How does your research impact the quality of life of these newborn babies?
On the one hand, as I mentioned before, we are studying how to optimise the resuscitation of premature babies so as to minimise its consequences, and, on the other hand, Dr Isabel Iglesias' group is studying how to optimise the nutrition of these babies, how to improve body weight gain and how to identify strategies for reducing complications such as necrotising enterocolitis and developmental disorders, among others. To make this possible, we are working on the individualised characterisation of growth trajectories, taking into account factors such as body composition and the study of the nutritional content and bioactive factors in the mothers' milk.

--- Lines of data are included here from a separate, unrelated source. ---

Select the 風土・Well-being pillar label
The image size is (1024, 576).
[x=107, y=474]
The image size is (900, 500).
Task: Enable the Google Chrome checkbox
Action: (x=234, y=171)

Nutrition in premature and low birth weight babies is very important and can have a long-term impact. In a study by Dr Marta Camprubí in a rat model, we found that low birth weight babies displayed learning difficulties and memory problems and even had different synapses in the hippocampus.
What challenges have you planned for the research group in the future?
We have developed a mortality calculator for Spanish premature babies based on data from the SEN-1.500 Network, which contains all the data from 60 Spanish hospitals on infants under 1,500 g or born with less than 30 weeks pregnancy. We have used this data to define three predictive models of neonatal death, one for babies before birth, one for the first 24 hours of life and the other one for long-stay babies. Right now we are in the evaluation phase of a prospective study. We hope to be able to make it available to health centres in the future.
We want to carry out a deeper study of the protective biological mechanisms present in breast milk, some of which could be incorporated as supplements in the future when breastfeeding by the mother herself is not possible. We currently count on 2017 FIS funding for this research.